I assume someone at Netflix has thought about this, because if that were true and as simple as you say, Netflix would simply just buy Hetzner.

I think there lots of reasons you could have this experience, and it still wouldn't be Netflix's experience.

For one, big applications tend to get discounts. A decade ago when I (the company I was working for) was paying Amazon a mere $0,2M a month and getting much better prices from my account manager than were posted on the website.

There are other reasons (mostly from my own experiences pricing/costing big applications, but also due to some exotic/unusual Amazon features I'm sure Netflix depends on) but this is probably big enough: Volume gets discounts, and at Netflix-size I would expect spectacular discounts.

I do not think we can estimate the factor better than 1.5-2x without a really good example/case-study of a company someplace in-between: How big are the companies you're thinking about? If they're not spending at least $5m a month I doubt the figures would be indicative of the kind of savings Netflix could expect.

We run our own infrastructure, sometimes with our own fincing (4), sometimes external (3). The cost is in tens of millions per year.

When I used to compare to aws, only egress at list price costs as much as my whole infra hosting. All of it.

I would be very interested to understand why netflix does not go 3/4 route. I would speculate that they get more return from putting money in optimising costs for creating original content, rather than cloud bill.

  • > I would be very interested to understand why netflix does not go 3/4 route. I would speculate that they get more return from putting money in optimising costs for creating original content, rather than cloud bill.

    I invest in Netflix, which means I'm giving them some fast cash to grow that business.

    I'm not giving them cash so that they can have cash.

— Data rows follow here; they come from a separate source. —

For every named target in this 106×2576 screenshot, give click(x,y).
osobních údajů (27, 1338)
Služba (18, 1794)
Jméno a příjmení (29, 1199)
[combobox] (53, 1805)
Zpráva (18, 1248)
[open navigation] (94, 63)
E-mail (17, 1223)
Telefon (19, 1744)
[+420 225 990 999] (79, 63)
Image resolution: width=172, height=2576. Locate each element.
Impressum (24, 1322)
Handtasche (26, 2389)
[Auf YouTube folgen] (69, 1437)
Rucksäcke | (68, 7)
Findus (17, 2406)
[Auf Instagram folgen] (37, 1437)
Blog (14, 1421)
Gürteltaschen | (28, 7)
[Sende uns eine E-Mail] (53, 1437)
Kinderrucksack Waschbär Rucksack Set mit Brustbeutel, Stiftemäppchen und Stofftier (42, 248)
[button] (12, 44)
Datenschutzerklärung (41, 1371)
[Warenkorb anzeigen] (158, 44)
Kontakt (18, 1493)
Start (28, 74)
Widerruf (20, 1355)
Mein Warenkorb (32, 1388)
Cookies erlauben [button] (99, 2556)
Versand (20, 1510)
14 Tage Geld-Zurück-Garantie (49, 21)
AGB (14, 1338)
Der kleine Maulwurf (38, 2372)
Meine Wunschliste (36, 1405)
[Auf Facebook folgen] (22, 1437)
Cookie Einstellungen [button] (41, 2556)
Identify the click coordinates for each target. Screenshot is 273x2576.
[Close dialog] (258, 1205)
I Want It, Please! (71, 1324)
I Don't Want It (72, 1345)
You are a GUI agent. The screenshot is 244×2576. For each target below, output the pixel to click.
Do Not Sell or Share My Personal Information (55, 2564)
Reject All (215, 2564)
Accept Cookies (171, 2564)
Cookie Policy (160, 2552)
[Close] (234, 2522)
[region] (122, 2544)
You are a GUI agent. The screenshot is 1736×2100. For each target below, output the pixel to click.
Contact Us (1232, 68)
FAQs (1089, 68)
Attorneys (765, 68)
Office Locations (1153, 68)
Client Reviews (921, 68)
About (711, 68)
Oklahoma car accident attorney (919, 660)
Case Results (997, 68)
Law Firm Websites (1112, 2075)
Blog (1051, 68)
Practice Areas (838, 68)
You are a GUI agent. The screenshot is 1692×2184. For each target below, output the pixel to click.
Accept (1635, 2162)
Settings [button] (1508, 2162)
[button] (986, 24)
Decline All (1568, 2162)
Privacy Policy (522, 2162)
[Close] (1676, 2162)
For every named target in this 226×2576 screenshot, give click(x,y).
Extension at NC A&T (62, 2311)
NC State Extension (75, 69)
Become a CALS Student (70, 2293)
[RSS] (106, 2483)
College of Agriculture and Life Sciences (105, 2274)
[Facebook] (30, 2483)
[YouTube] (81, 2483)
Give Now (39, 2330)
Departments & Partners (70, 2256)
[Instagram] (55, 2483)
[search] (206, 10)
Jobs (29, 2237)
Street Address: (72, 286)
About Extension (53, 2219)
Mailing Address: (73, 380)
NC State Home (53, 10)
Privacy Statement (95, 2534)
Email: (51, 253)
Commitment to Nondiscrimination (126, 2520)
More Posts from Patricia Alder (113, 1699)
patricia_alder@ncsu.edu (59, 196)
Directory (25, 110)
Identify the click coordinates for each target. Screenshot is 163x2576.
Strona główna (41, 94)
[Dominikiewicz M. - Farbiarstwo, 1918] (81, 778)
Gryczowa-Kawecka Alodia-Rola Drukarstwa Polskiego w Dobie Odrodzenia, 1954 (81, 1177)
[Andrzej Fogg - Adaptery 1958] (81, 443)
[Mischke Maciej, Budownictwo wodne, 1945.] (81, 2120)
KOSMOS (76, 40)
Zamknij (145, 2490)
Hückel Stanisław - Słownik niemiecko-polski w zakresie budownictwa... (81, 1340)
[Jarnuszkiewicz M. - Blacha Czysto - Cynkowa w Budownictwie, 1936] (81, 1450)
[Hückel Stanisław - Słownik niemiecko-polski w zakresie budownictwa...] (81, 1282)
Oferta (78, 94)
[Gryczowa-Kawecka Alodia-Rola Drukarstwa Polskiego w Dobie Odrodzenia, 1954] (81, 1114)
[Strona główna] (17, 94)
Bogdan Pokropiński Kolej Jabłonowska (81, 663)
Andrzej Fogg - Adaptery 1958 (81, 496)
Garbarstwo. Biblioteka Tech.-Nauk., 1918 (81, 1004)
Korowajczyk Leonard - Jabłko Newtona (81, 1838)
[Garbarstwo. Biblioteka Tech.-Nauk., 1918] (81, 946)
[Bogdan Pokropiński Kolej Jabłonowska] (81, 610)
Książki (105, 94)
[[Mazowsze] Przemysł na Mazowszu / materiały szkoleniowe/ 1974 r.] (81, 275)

    If they share a business plan that involves them having cash to do X, I wonder why they aren't just taking my cash to do X.

    They know this. That's why on the investors calls they don't talk about "optimising costs" unless they're in trouble.

    I understand self-hosting and self-building saves money in the long-long term, and so I do this in my own business, but I'm also not a public company constantly raising money.

    > When I used to compare to aws, only egress at list price costs as much as my whole infra hosting. All of it.

    I'm a mere 0,1% of your spend, and I get discounts.

    You would not be paying "list price".

    Netflix definitely would not be.

    • Of course netflix is optimising costs, otherwise it would not be a business, I just think they put much more effort elsewhere. They could be using other words, like "financial discipline" :)

      My point is that even if I get 20 times discount on egress its still nowhere close, since i have to buy everything else - compute, storage are more expensive, and even with 5-10x discounts from list price its not worth it.